Praxen reads, compares, reports. Every finding traces to a specific rule in the Worker Remit it violates, with evidence cited from the input.

flowchart LR
  WR["Worker Remit
(declared policy)"] --> P{{"behavior-verifier
skill"}}
  EV["Evidence
(source · deployment · behavior · governance)"] --> P
  P --> JSON["findings.json
(canonical)"]
  JSON --> R["render.py"]
  R --> HTML["analysis.html"]
  R --> TXT["analysis.txt"]

The output is a self-contained HTML analysis report, a machine-readable findings JSON, and a plain-text summary. Open the HTML in a browser; ingest the JSON in your pipeline.

Working with Praxen

Praxen produces an expert review that focuses human attention. Each report is a model-assisted analysis of where an agent's behavior may diverge from its remit. Treat the findings and RAISE maturity score as judgments to act on — a senior reviewer's notes, not an automated pass/fail. Scores are calibrated per model tier and vary run to run (see Understanding Run-to-Run Variability), and you can challenge and revise any finding.
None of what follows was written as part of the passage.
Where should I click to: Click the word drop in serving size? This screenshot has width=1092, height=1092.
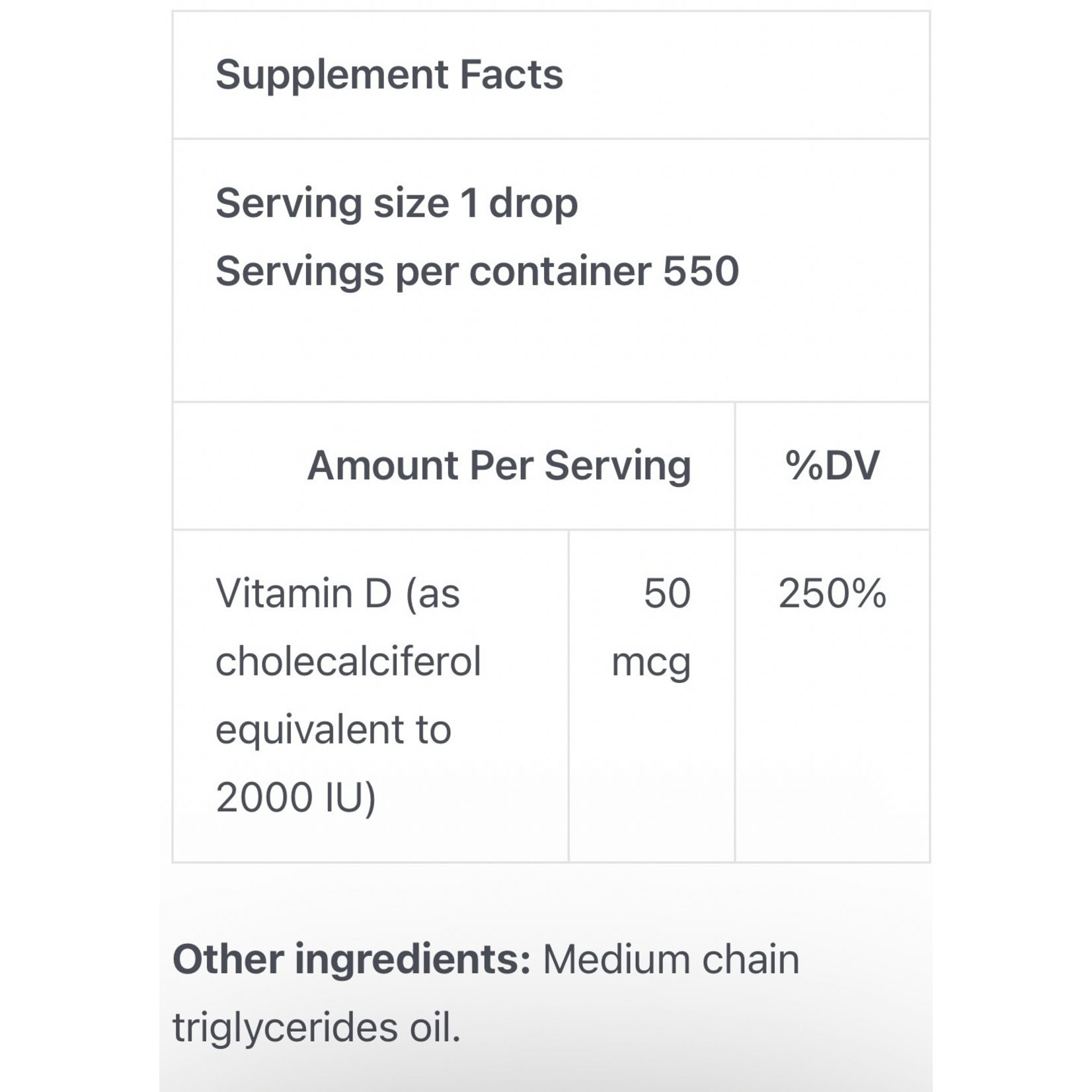pos(533,203)
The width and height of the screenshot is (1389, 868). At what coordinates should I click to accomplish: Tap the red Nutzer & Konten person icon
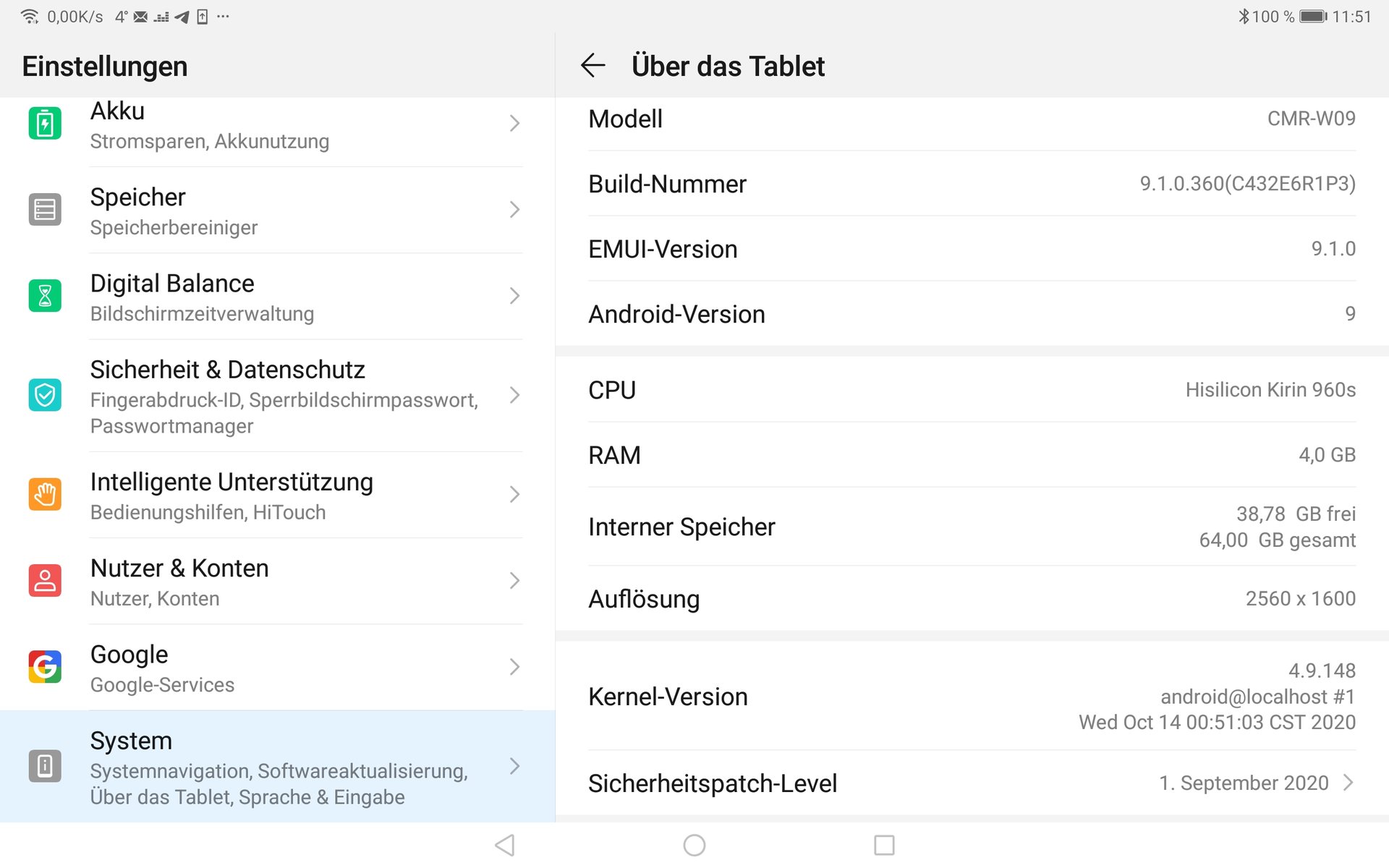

Praxen works by reading your agent's real workspace in place — its actual code, config, and logs. It writes findings only to ./reports/ and never modifies the agent. It runs as a skill inside your coding agent, using that agent's own tools rather than a separate sandbox, so run Praxen where you already trust that agent to operate. The security model and assumptions covers this in full.

Four input shapes

Praxen is not just a source-code analyzer. Any of these — alone or in combination — are valid input:

Source repository — a project directory, GitHub repo, or plugin source tree.
Running deployment — live memory and bootstrap files (MEMORY.md, SOUL.md), operational logs (action reports, session JSONL, audit trails, escalation logs), live config.
Behavioral artifacts — chat transcripts, email histories, conversation logs, decision records.
Governance & methodology docs — red-team reports, threat models, runbooks, incident retrospectives, dependency-management policy. These feed the maturity-oriented RAISE categories (Build an AI Red Team, Monitor Continuously, Manage Your Supply Chain) that source code alone can't speak to.

The methodology adapts. Categories the input doesn't cover are scored at lower confidence and explicitly noted in the report. See Usage for how to point Praxen at each type.

Frameworks

Every finding Praxen produces is classified against four industry-standard frameworks simultaneously:

OWASP Top 10 for LLM Applications 2025 — LLM01–LLM10 tags
OWASP Top 10 for Agentic AI Applications 2026 — ASI01–ASI10 tags
OWASP's A Practical Guide for Secure MCP Server Development 2026 — applied when MCP configuration is found
RAISE Framework — six-category 0–5 maturity score; see RAISE

For an overview of the OWASP Gen AI Security Project and a one-line gloss on each LLM, Agentic, and MCP risk, see OWASP Gen AI Security. Or browse the live OWASP Coverage Report — aggregate LLM and Agentic Top-10 coverage across Praxen's example suite, with links into each per-target analysis.

Quick reference

Install: claude plugin marketplace add open-agent-ai-security/praxen then claude plugin install praxen@open-agent-ai-security (or the in-session /plugin ... equivalents — see Installation)
Skill name: behavior-verifier
Output directory: ./reports/ relative to where you run the analysis
Output files: <agent-slug>-analysis-<timestamp>.html, <agent-slug>-findings-<date>.json, <agent-slug>-analysis-<timestamp>.txt

For the full specification, see PRAXEN_SPEC.md at the repo root.